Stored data

-*-

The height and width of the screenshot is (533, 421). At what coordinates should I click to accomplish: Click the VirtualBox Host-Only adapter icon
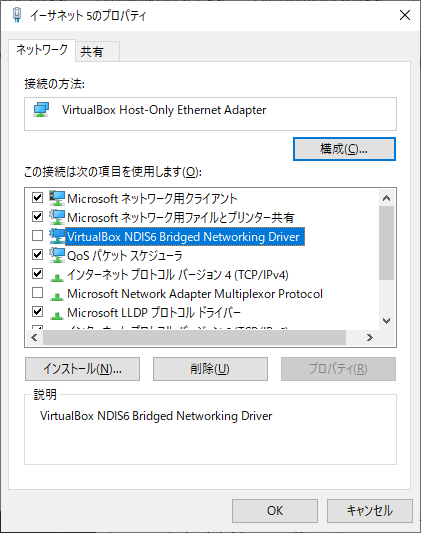click(41, 110)
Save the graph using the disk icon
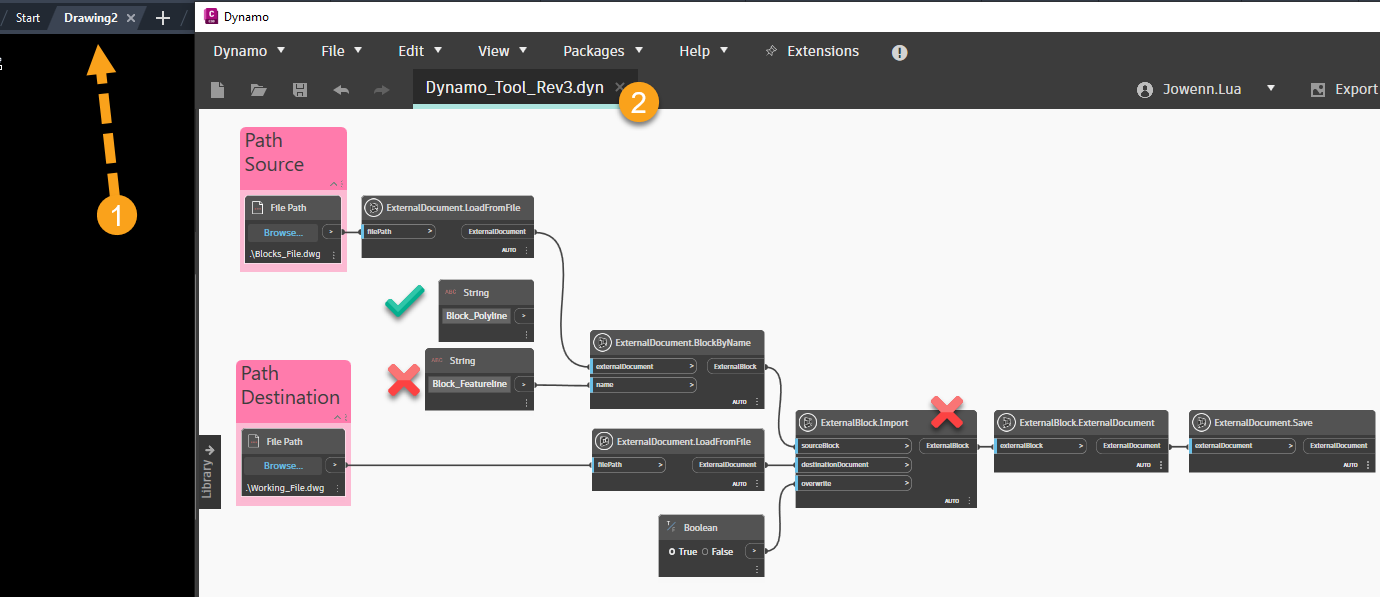Image resolution: width=1380 pixels, height=597 pixels. point(299,89)
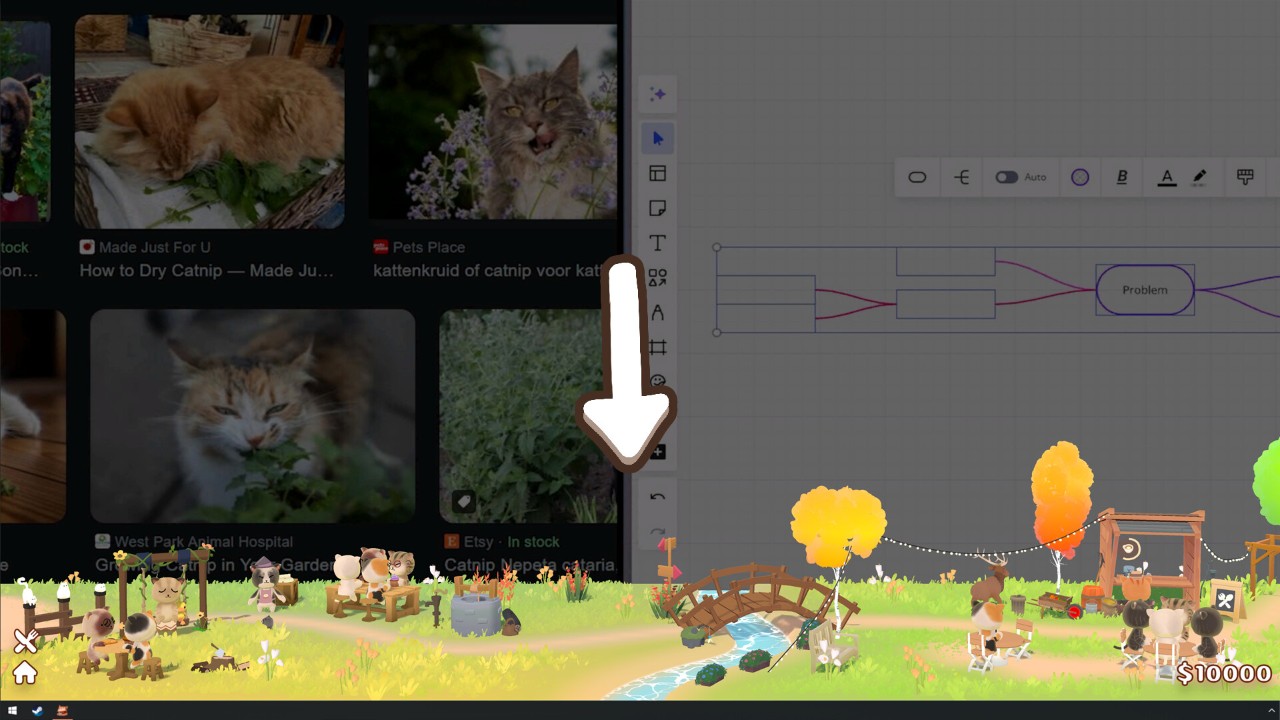Open the highlighter color tool
1280x720 pixels.
pos(1200,177)
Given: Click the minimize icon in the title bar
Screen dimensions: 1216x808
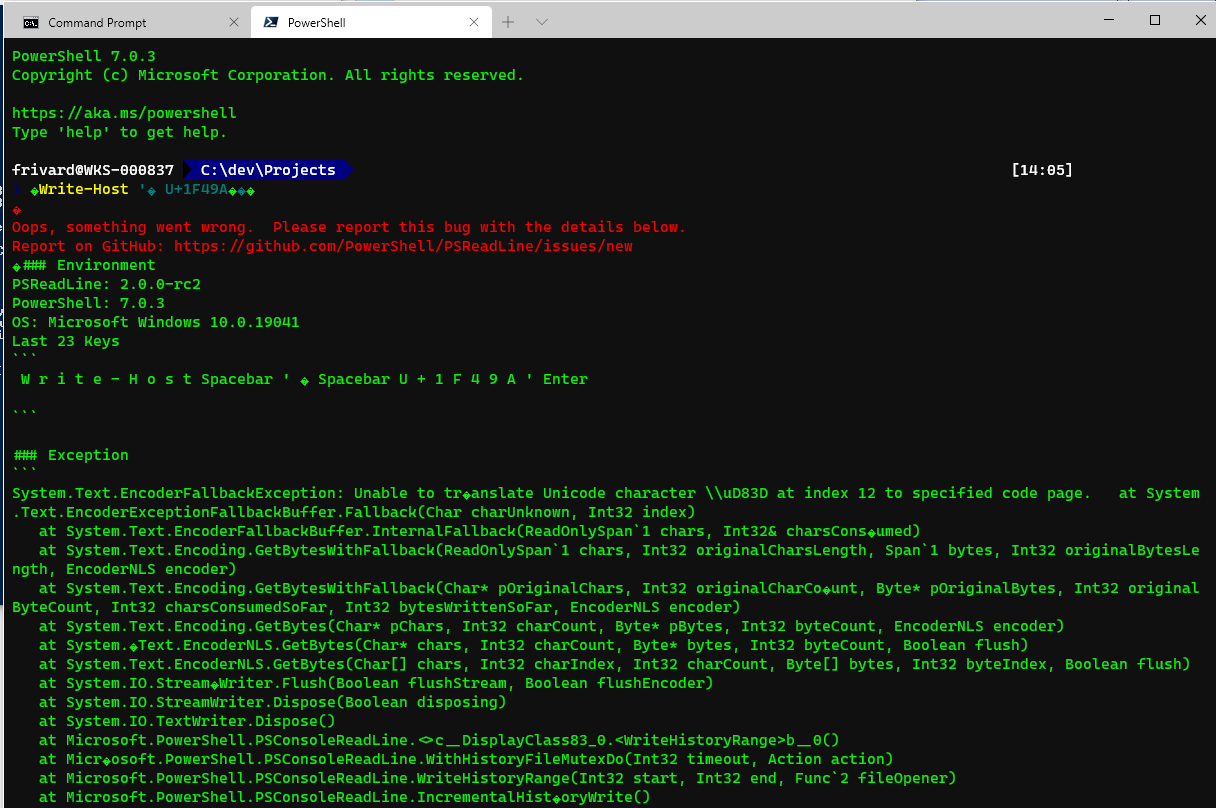Looking at the screenshot, I should (1109, 19).
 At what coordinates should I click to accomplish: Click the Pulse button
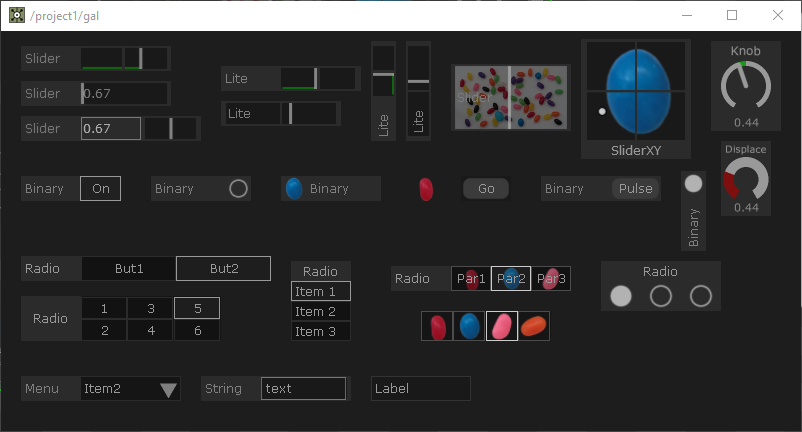pos(635,188)
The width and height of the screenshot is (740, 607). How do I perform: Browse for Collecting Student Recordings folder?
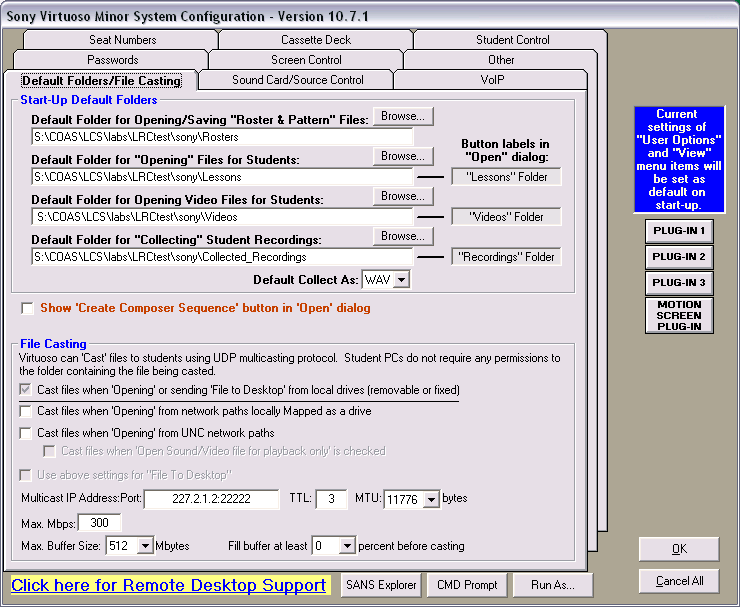coord(403,237)
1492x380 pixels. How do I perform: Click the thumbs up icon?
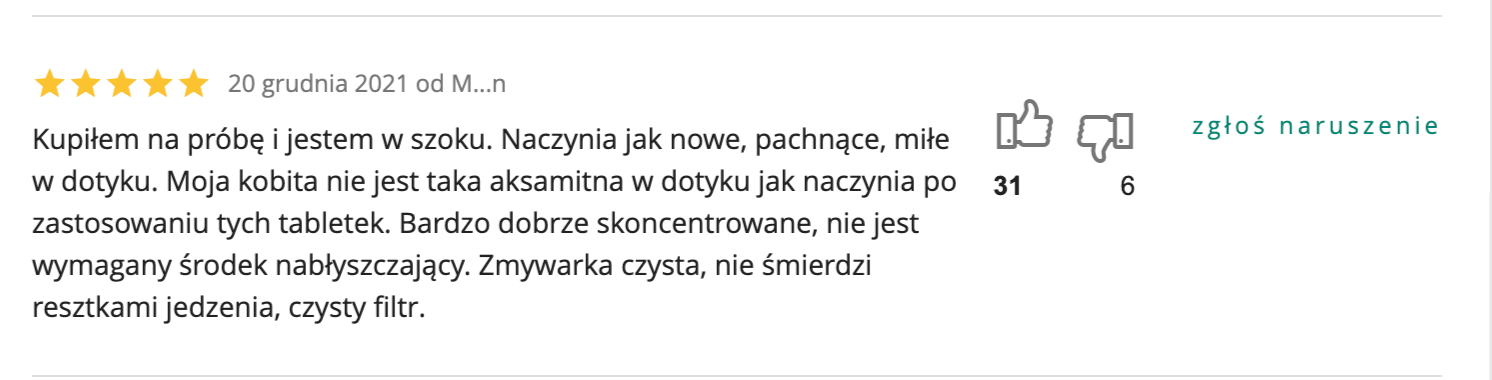1025,127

-*-

## Aim of the exercise
In your copy of the entries above, leave out the pictures and keep every word exact.

## Response to this exercise
The height and width of the screenshot is (533, 421). At what coordinates should I click to accomplish: Click the VirtualBox Host-Only adapter icon
click(41, 110)
Save the graph using the disk icon
Image resolution: width=1380 pixels, height=597 pixels. point(299,89)
Open the highlighter color tool
1280x720 pixels.
pos(1200,177)
Given: Click the minimize icon in the title bar
Screen dimensions: 1216x808
Looking at the screenshot, I should (1109, 19).
 At what coordinates should I click to accomplish: Click the Pulse button
pos(635,188)
The width and height of the screenshot is (740, 607). How do I perform: Browse for Collecting Student Recordings folder?
coord(403,237)
1492x380 pixels. How do I perform: Click the thumbs up icon?
1025,127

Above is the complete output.